Rows showing where targets appear
━━━━━━━━━━━━━━━━━━━━━━━━━━━━━━

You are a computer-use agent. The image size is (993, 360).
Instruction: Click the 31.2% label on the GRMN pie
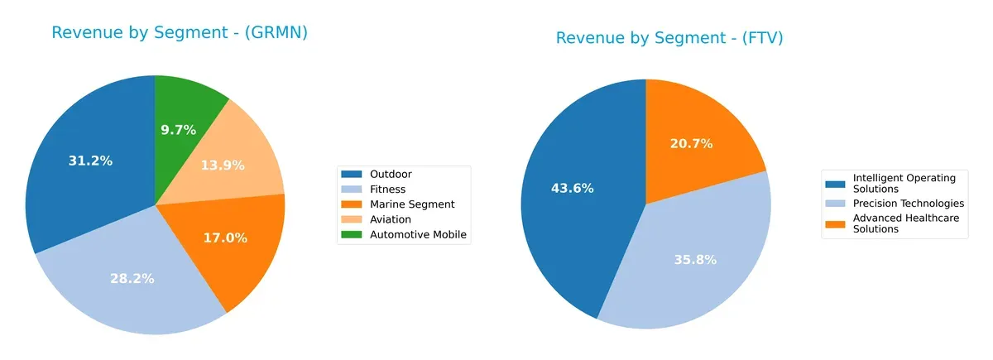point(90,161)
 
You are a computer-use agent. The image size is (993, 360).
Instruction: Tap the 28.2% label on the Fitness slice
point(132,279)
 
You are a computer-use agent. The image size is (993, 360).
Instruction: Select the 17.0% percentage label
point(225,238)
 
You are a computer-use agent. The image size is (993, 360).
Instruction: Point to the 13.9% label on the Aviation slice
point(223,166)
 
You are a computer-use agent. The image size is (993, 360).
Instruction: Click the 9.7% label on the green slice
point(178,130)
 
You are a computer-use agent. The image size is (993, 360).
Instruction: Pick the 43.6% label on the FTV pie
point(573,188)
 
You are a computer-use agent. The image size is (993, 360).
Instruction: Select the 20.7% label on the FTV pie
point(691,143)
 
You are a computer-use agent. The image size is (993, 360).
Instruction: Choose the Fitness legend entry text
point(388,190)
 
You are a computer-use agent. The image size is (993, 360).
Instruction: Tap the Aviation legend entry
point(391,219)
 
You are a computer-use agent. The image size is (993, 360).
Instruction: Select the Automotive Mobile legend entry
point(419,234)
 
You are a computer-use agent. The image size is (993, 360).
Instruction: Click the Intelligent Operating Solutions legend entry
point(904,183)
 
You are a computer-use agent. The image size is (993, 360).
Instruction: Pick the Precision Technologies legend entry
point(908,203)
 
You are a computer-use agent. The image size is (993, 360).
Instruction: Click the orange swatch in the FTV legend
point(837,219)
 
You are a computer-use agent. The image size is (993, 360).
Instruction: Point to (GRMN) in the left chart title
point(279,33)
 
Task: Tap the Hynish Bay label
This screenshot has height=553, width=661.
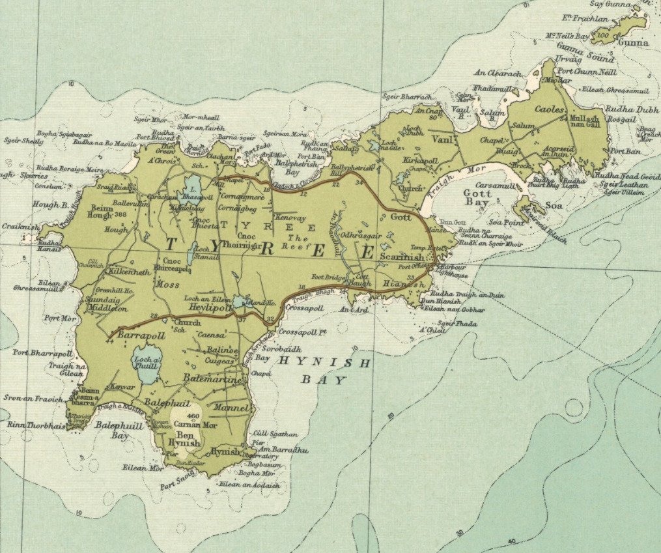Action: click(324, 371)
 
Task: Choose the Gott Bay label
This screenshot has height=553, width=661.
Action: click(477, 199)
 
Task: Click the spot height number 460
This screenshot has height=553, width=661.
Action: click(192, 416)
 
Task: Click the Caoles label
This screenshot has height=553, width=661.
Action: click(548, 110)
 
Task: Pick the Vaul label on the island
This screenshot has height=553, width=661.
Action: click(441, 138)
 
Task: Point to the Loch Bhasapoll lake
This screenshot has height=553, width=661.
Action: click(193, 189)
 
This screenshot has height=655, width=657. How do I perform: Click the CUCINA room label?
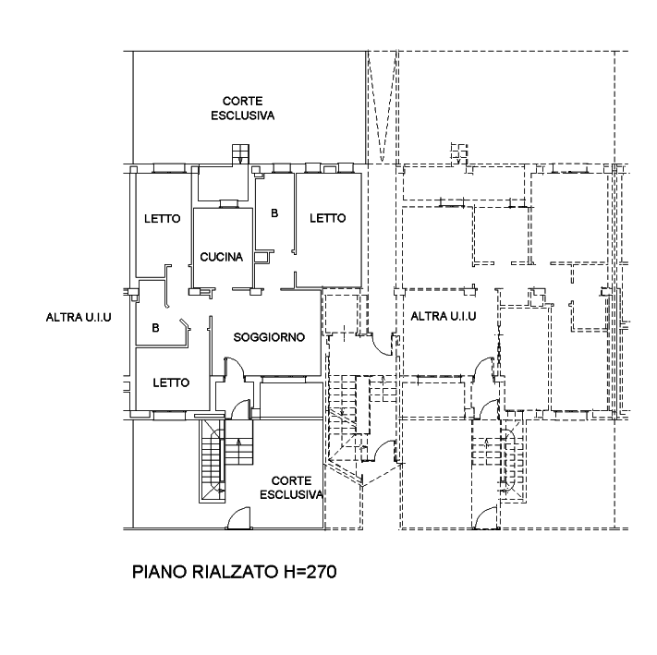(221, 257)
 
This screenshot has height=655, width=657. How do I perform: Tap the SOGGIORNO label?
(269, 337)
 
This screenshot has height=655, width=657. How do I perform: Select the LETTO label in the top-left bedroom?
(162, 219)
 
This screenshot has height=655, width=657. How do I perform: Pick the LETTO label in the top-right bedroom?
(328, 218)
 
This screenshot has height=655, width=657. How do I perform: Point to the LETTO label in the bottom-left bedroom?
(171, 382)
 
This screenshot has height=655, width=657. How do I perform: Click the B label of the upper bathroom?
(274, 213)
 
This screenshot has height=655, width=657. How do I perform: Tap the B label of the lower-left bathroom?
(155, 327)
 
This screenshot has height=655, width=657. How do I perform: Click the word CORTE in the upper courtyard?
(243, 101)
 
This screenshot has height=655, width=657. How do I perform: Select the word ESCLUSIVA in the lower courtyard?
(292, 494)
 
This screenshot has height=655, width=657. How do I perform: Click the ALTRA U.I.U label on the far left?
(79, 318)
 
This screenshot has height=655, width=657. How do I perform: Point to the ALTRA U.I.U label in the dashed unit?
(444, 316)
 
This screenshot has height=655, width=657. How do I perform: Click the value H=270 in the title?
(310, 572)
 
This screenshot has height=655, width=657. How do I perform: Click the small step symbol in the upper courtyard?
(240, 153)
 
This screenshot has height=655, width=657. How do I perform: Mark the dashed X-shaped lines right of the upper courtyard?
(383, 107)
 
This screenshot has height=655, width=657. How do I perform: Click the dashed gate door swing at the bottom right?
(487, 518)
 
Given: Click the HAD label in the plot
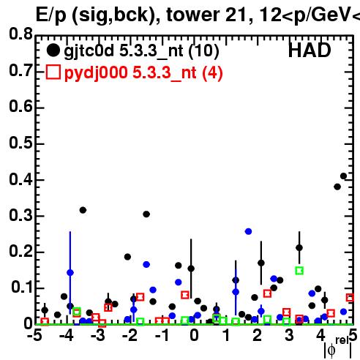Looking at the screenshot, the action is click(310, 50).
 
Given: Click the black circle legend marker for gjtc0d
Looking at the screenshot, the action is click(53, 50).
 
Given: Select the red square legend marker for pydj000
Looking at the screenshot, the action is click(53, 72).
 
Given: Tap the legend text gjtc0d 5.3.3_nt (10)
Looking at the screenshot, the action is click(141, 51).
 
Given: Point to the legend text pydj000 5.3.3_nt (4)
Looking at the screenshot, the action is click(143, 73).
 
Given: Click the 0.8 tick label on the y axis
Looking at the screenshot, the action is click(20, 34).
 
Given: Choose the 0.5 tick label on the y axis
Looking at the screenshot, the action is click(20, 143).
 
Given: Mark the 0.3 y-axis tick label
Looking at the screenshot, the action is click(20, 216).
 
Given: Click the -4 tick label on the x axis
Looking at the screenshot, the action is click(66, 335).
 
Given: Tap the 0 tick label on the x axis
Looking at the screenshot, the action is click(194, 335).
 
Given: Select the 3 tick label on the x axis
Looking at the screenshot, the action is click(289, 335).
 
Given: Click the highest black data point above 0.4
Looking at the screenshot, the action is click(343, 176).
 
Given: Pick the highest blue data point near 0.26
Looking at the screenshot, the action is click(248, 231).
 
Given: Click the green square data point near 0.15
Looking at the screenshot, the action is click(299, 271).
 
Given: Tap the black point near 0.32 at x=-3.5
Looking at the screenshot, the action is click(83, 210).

━━━━━━━━━━━━━━━━━━━━━━━━━━━━━━

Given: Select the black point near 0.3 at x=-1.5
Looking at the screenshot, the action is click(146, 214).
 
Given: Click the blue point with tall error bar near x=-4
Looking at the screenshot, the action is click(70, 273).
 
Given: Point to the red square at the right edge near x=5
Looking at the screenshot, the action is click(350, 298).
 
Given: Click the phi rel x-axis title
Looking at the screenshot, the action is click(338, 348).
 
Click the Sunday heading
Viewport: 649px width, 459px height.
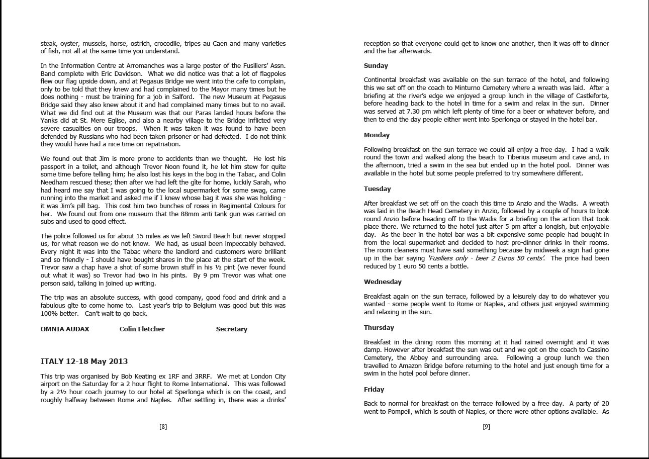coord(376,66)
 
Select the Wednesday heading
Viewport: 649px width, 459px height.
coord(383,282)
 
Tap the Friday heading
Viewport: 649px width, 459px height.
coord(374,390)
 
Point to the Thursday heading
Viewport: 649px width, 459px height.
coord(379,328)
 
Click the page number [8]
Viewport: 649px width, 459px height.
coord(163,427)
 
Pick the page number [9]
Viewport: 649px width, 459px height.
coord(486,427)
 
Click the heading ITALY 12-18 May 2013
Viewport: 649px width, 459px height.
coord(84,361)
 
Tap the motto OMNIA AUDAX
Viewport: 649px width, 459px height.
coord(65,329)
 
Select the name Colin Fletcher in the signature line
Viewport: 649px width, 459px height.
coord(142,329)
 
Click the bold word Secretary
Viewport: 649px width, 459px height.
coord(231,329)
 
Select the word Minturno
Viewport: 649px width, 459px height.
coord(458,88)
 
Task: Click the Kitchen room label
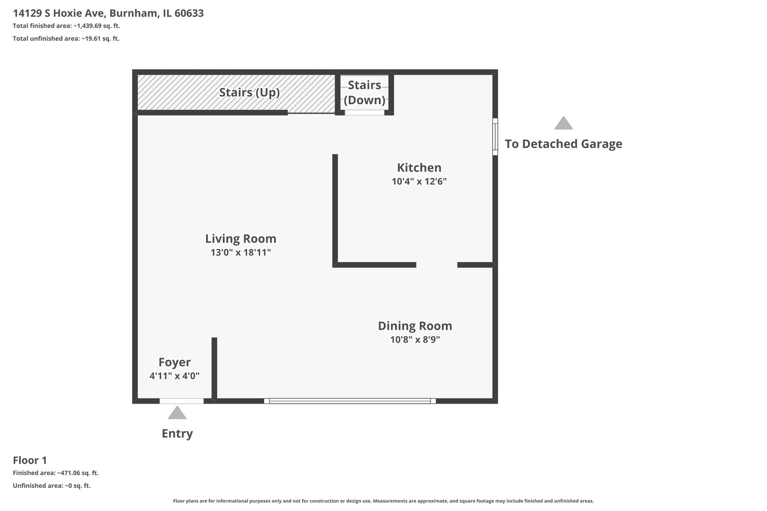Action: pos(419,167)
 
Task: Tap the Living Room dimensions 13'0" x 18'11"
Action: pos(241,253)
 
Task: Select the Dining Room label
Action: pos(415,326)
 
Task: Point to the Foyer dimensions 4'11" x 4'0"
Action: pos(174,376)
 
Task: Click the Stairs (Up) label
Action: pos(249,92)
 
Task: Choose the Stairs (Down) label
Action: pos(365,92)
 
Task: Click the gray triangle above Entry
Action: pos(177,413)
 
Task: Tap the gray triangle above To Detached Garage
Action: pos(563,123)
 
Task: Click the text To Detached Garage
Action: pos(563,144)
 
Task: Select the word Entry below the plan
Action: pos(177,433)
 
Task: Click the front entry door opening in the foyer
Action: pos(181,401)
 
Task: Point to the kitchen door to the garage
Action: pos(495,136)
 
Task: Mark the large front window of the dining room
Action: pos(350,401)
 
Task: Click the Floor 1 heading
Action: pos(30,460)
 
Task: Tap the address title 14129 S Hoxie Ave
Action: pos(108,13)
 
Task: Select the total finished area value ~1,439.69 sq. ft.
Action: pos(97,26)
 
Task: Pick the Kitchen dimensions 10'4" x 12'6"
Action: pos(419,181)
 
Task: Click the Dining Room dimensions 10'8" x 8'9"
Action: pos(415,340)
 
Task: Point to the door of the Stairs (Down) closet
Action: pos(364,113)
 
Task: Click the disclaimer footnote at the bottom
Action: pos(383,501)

━━━━━━━━━━━━━━━━━━━━━━━━━━━━━━

**GIVEN REQUEST:** Copy the entries above word for word. Begin at the line that contains "Select the name", stop after the line that contains "Action: pos(350,401)", and leave the pictures out.

**THE COMPLETED TASK:**
Select the name Colin Fletcher in the signature line
Viewport: 649px width, 459px height.
coord(142,329)
 
Click the bold word Secretary
Viewport: 649px width, 459px height.
coord(231,329)
 
Select the word Minturno
Viewport: 649px width, 459px height.
coord(458,88)
 
Task: Click the Kitchen room label
Action: pos(419,167)
 
Task: Tap the Living Room dimensions 13'0" x 18'11"
Action: pos(241,253)
 
Task: Select the Dining Room label
Action: pos(415,326)
 
Task: Point to the Foyer dimensions 4'11" x 4'0"
Action: pos(174,376)
 
Task: Click the Stairs (Up) label
Action: pos(249,92)
 
Task: Choose the Stairs (Down) label
Action: pos(365,92)
 
Task: Click the gray triangle above Entry
Action: pos(177,413)
 
Task: Tap the gray triangle above To Detached Garage
Action: pos(563,123)
 
Task: Click the text To Detached Garage
Action: pos(563,144)
 
Task: Select the word Entry below the plan
Action: pos(177,433)
 
Task: Click the front entry door opening in the foyer
Action: pos(181,401)
 
Task: Point to the kitchen door to the garage
Action: pos(495,136)
 
Task: Mark the large front window of the dining room
Action: pos(350,401)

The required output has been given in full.